In Search of Soy: The Adventures of Celina

Tuesday, July 11, 2006

I don't deserve to get anywhere.

I have a theory and the theory is this: universe is heaping my life’s quota of good luck on me now and there will be some terrible balancing in the future. I had expected the balancing to come in paper cut form, that is that I’d keep getting little annoying but psychologically traumatising incidents of bad luck. But the universe is messing with me. Obviously I was spared the bed bugs – the perfect paper cut opportunity. And when Lucy was in Madrid we were sitting right next to eachother and a bird shat on her leg. Mine was entirely bird poo free. Not even splatter. I told Lucy it was good luck, but really I knew. I get all the good luck in the world and I suck it away from those surrounding me.
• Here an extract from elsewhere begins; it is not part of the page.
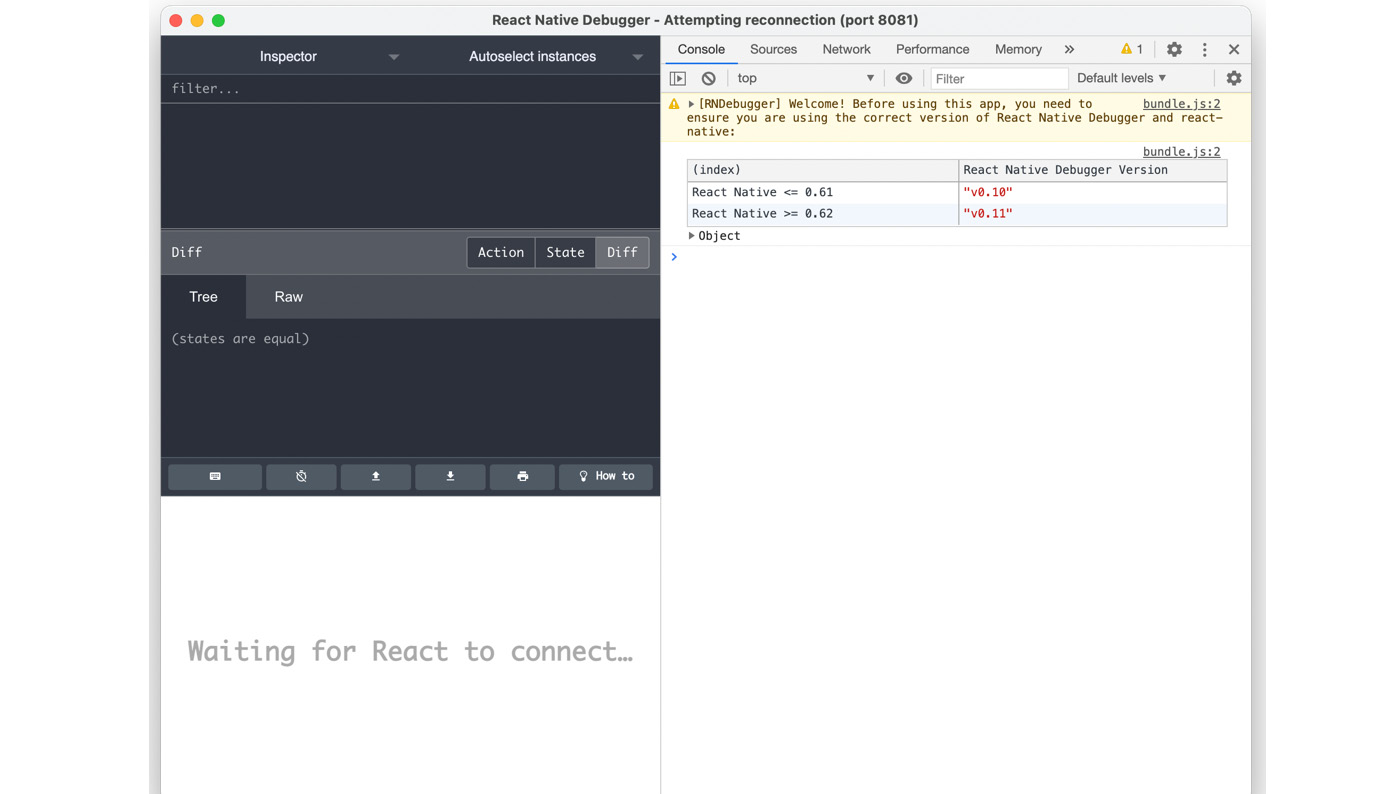
Task: Export the state using the upload icon
Action: coord(375,476)
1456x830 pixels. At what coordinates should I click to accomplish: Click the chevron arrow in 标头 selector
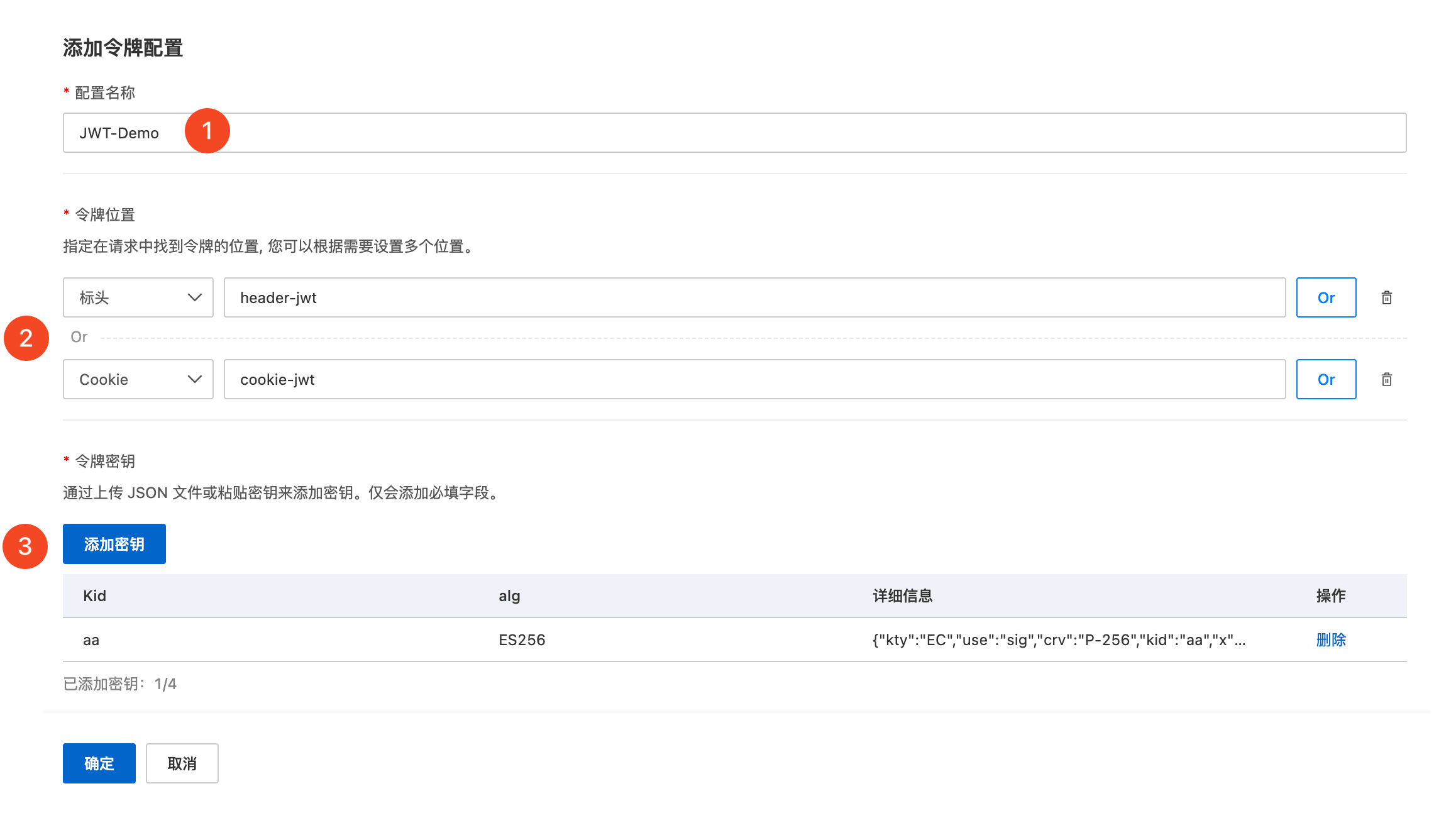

So I have started to test the universe.

I had to get to Girona airport for my flight to Paris. Plan was to sleep in the airport seeing as my flight was at 6am and I am a cheap, cheap young woman. I realised, about 45mins before the last bus left to Girona from Barcelona that I didn’t have my plane ticket. I didn’t know what airline I was flying, what airport I was flying in to, when I would land or if whatever airline I was travelling with would let me on their plane. And I was like, ‘Come on universe. I’ll take ya.’

I made it to the airport after running for the bus with all my gear (thus confirming my suspicion that I would probably win The Amazing Race) and spending the ride trying to think about the beauty of a Spanish sunset and not the prospect of being stranded in a town I had never heard of. The airport was essentially a box. It had a café called Café Café, two ATMs, three vending machines and one bathroom. Good times, good times.



I spent the night with my bags tied to my ankle and locked together (gypsies are in airports too) wondering about the universe and what it would do to me in the morning. At 4am I bolted from the plastic comfort of the three chairs which had become my bed and ran to the check in counter ready to pull the dumb little girl who just might cry at any moment thing. I do it very well.

But I didn’t need to. The universe had my back.


I arrived outside Paris and remembered that Remi, who had offered me a place to stay and a lift, had no idea I was in France and I had no way of telling him so. But, you know, it all worked out. Because the universe has my back.